**PASSAGE TO READ**
++++++++
What do you think all those MBs are doing? They're the extraordinary cost of the "statistical shortcut" of modelling the empirical distribution of sorted numbers.
NNs exploit distributional structure in the training data to compress it --- in this case there's huge amounts of distributional structure in numbers.
I think you've misunderstood the "statistical parrot" claim to be somehow that NNs are engaged in wrote memorization... or, what?
The claim is simply that all they do is statistically approximate the empirical distribution of the training dataset structure --- and if you force interpolation, then they provide arbitrarily precise compressions of that structure.
I'm not sure what a NN which can sort numbers shows, other than the distributional structure of a sort-numbers dataset is such that a NN can compress it into 600MB...
To be clear, the "statistical parrot" claim is that the statistical distribution of the empirical dataset D = (X, y) is being approximated by the weights, W = Compress(D) -- and that this distribution fails to be a representational model of y -- because no entailments of X (other than those in D) are captured.
Whereas representational models are not confined to the distribution of historical cases, ie., I can imagine variations on X leading to any given y; and variations on y leading to any given X -- without ever having experienced either.
You're showing the system vast amounts of numbers being sorted, so it learns the distribution of that data, so it can replay those sorts.
I'm not exactly sure why you think this is a reply to the relevant claims.
> The python to generate this list is c. 1kb -- and you're using an obscene 600MB to do it!
This isn't a fair comparison. The python code to sort a list is leveraging an enormous amount of information that is stored outside the python code, whereas the GPT version basically has to do it "from scratch", and in a very convoluted computing model.
A better comparison would be "how many bits does it take to encode a configuration of NAND gates that describes a computer that can sort 127-byte lists of number 1..100?"
I'm sure it's not as much as 600 megabytes, but it'll be a lot more than the python code.
The model the OP trained also runs on a computer. If I'm not mistaken, it also runs on Python itself.
Which means you don't need to count all the bytes in the infrastructure all the way down to the electric grid, maybe. You can compare a sorting algorithm to a sorting model, as stand-alone programs, on their relative size, and that will give you a good idea of how much work each is doing.
> If LLMs "learned algorithms", the best compression would be on the order of bytes.
Yes. Except:
(1) the model size is fixed during training, it would be impossible to obtain a bytes-sized result regardless of what it learns to represent. One might even open the thing up and find bubblesort* inside followed by 599 MB of junk DNA; that size is dictated by how it was initialized.
++++++++
**EXTRACTED INFORMATION**
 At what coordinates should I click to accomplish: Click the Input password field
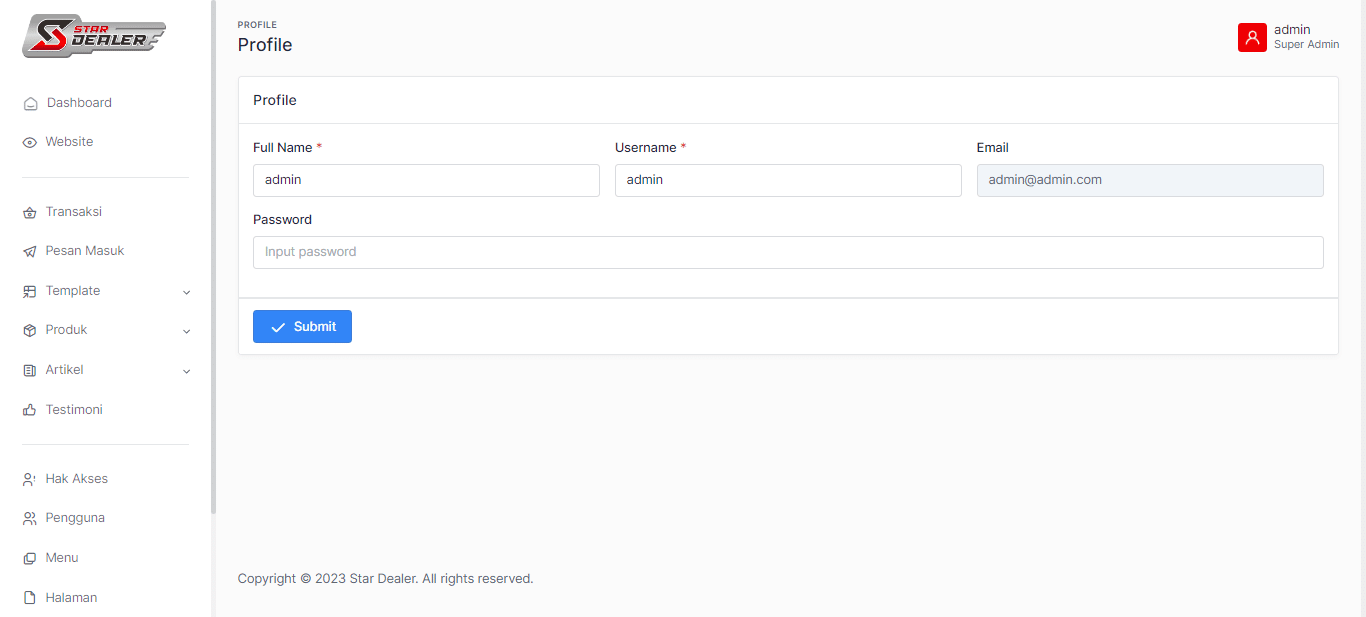(788, 252)
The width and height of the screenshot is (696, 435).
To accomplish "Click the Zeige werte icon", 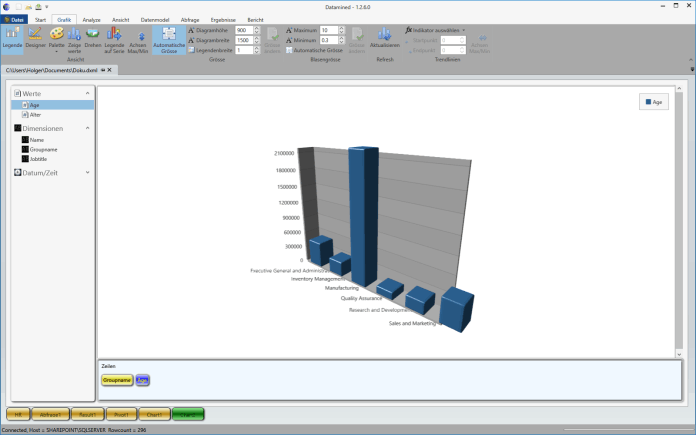I will [74, 38].
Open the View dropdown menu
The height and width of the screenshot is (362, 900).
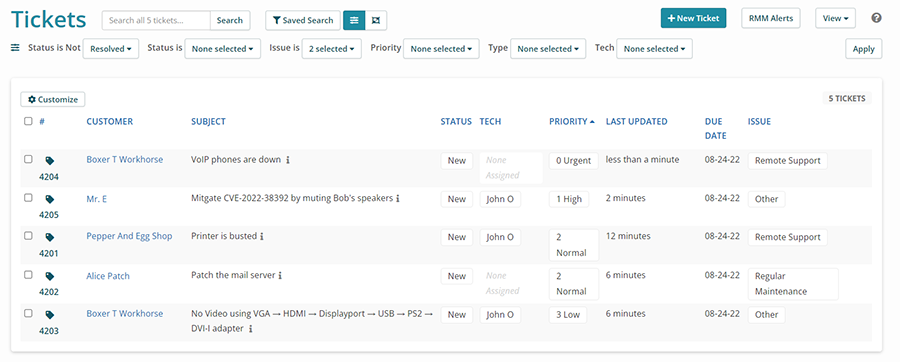[x=835, y=18]
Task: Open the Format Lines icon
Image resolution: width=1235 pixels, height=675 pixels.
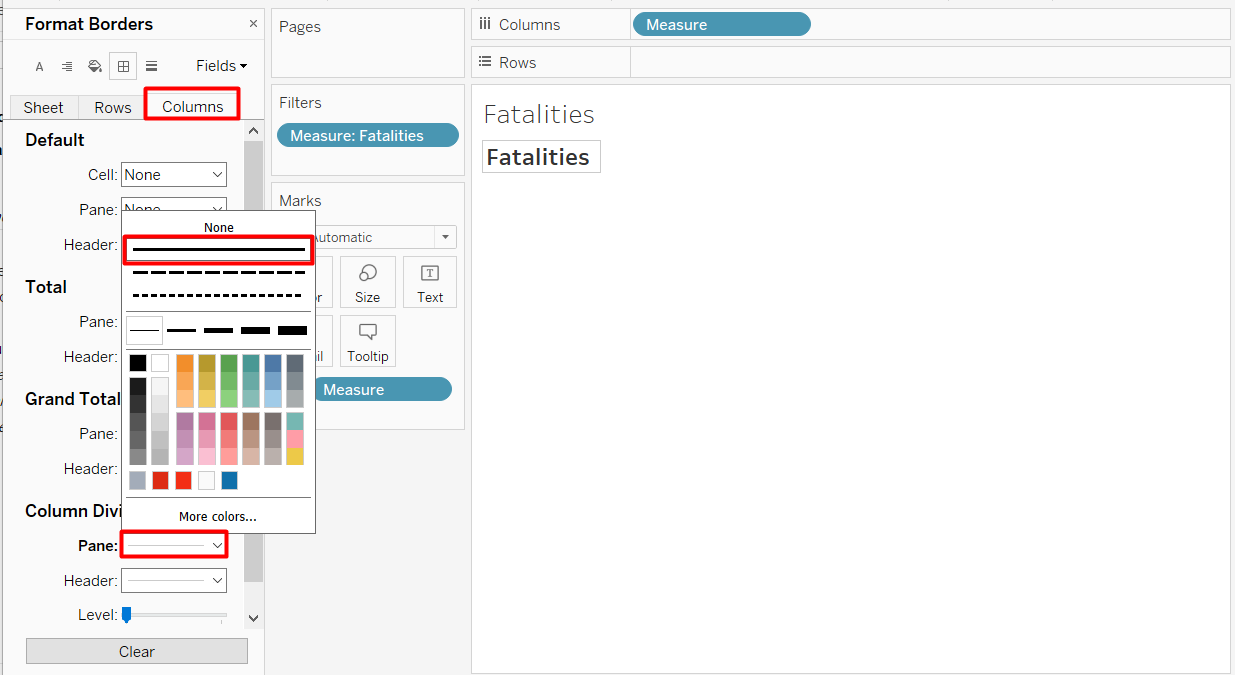Action: (x=151, y=67)
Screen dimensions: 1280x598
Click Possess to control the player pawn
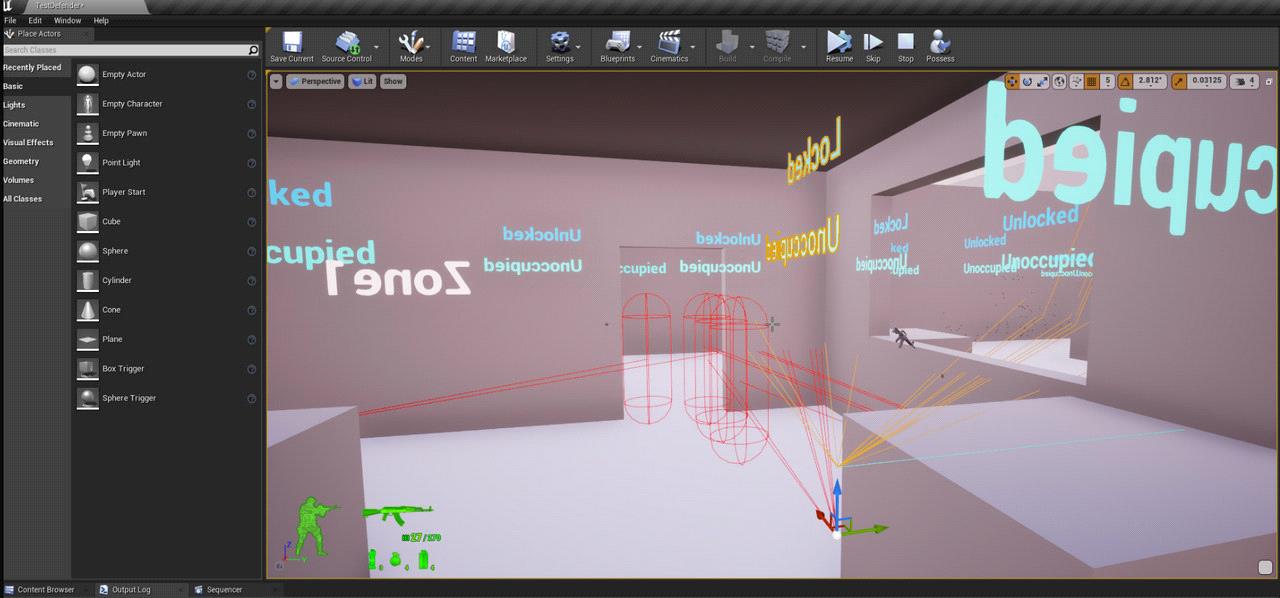click(939, 44)
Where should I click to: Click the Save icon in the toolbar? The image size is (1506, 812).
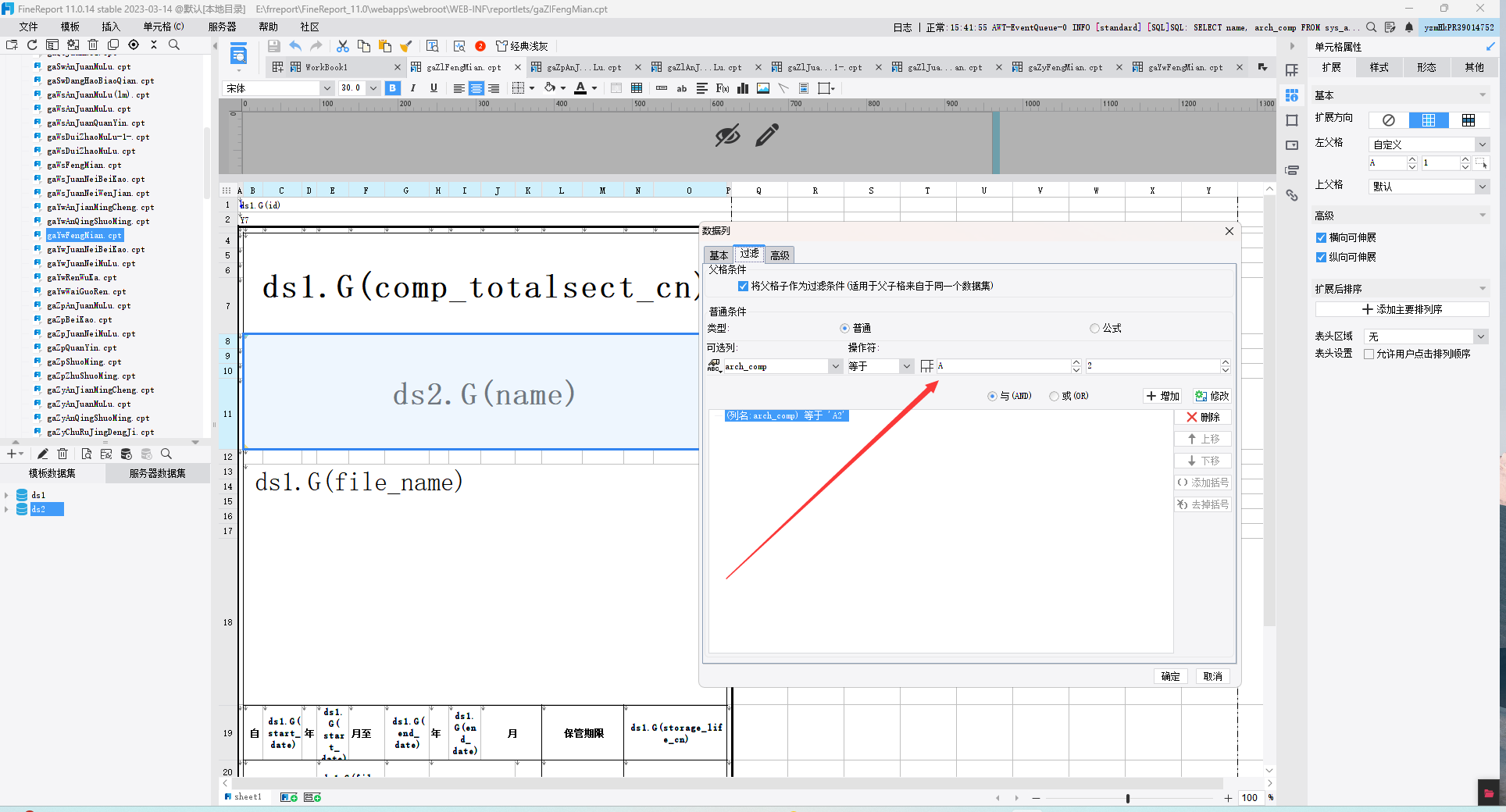point(273,46)
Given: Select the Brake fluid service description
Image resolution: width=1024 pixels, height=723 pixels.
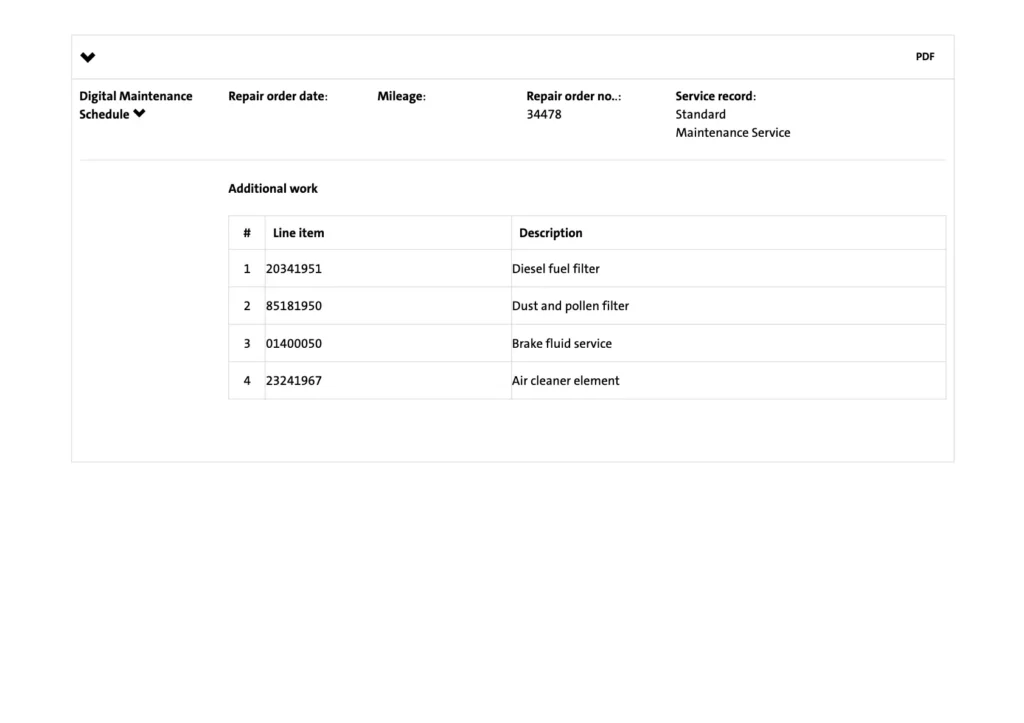Looking at the screenshot, I should pos(562,344).
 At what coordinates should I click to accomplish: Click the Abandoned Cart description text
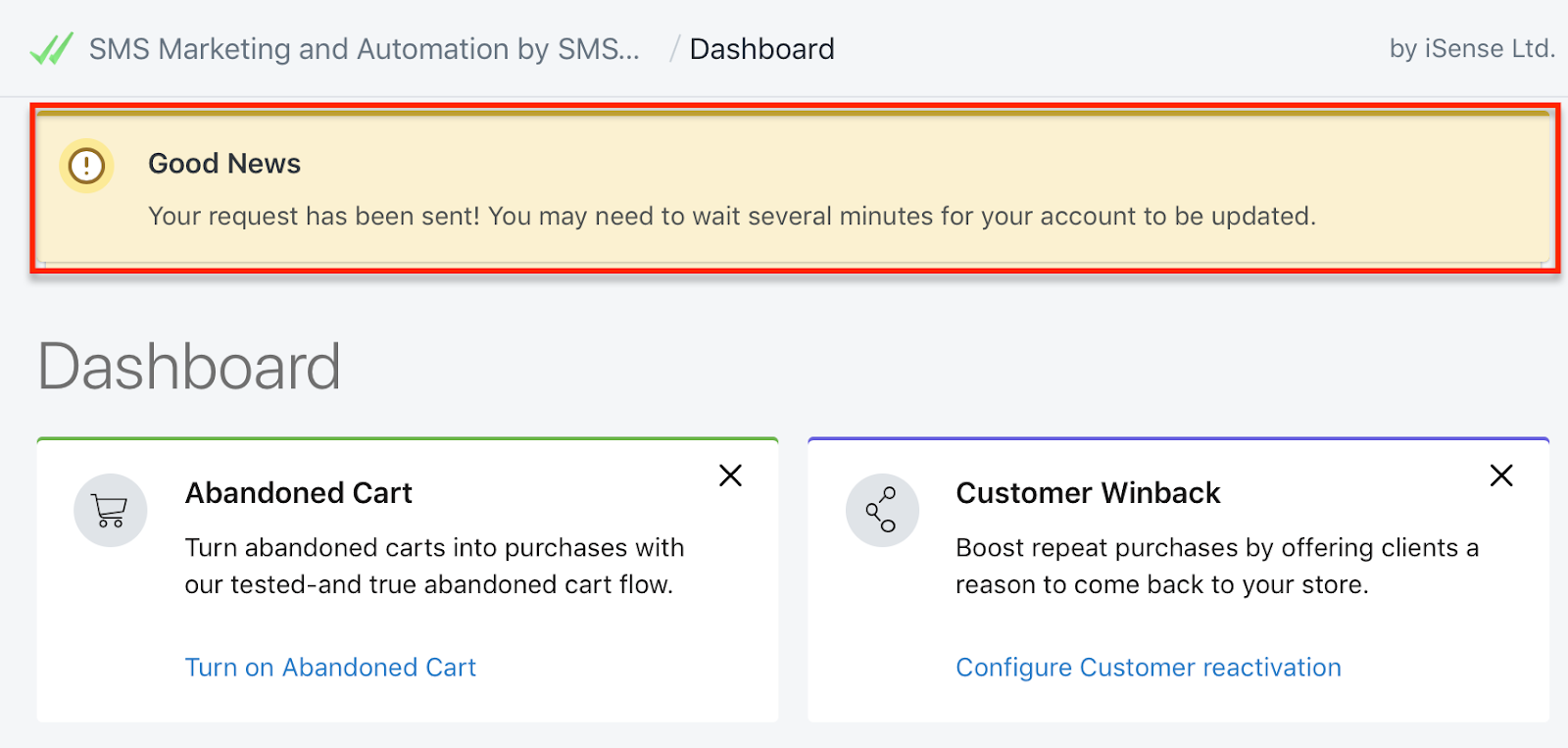click(434, 566)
++++++++
**EXERCISE DESCRIPTION**
Extend the discussion of whether a neural network trained to sort numbers has actually learned an algorithm, beginning directly after its final sentence. The data above has no role in this exercise.

**EXPECTED ANSWER**
(2) I'm not claiming this model is a minimal size; I started with the biggest model I could train on my wimpy GPU and succeeded on my first and only try, which I think is a fairer representation of how GPT-4 was built than if I'd started by proving the minimum size of transformer that could represent the task** and then (surprise!) obtained it.
(3) Compared with the size of a map of all 10^80 unique input lists to all 10^36 correctly-corresponding sorted outputs, 600 MB is a remarkable compression ratio, even if it's not reducing it all the way down to exec("sort(input)").
(4) Nowhere do I make any claim that transformers are minimal or even space-efficient representation of an algorithm (or a world-model); in fact, they seem quite terrible in this respect, especially compared to arbitrary code. And doubtless there are a bunch of weights that got trained to near-zero and could be trimmed to make the matrices more sparse, or quantized, which is the kind of thing people do to compress an LLM itself but I didn't bother. What transformers do seem to do very well at, despite the overhead, is the differentiability that allows them to be trained in the first place, and also the flexibility to handle different kinds of problems. I could have trained the same blank-slate starting model to one that shuffles or reverses each list, or perhaps to do one or the other depending on whether the first number is odd or even, or any number of other tasks.
> You're showing the system vast amounts of numbers being sorted, so it learns the distribution of that data, so it can replay those sorts.
It's almost definitely the case that every list it's tested on, and sorts 100% correctly, is a list it has never seen in training (unless it's a very short list, but I control for that). My training dataset is only about 100 MB; given the number of random lists, it's vanishingly unlikely that it's seen almost any of them, let alone the 100% of them that it is able to sort correctly. (The tests, of course, were not drawing from the validation set either; I test the model by generating new lists on the fly, because that's easy to do).
> statistically approximate the empirical distribution of the training dataset structure
Can you provide more details about what you mean by this distributional structure that can be compressed without a generally-correct sorting algorithm? How would you define a similarity measure between distinct random lists that allows for this kind of interpolation?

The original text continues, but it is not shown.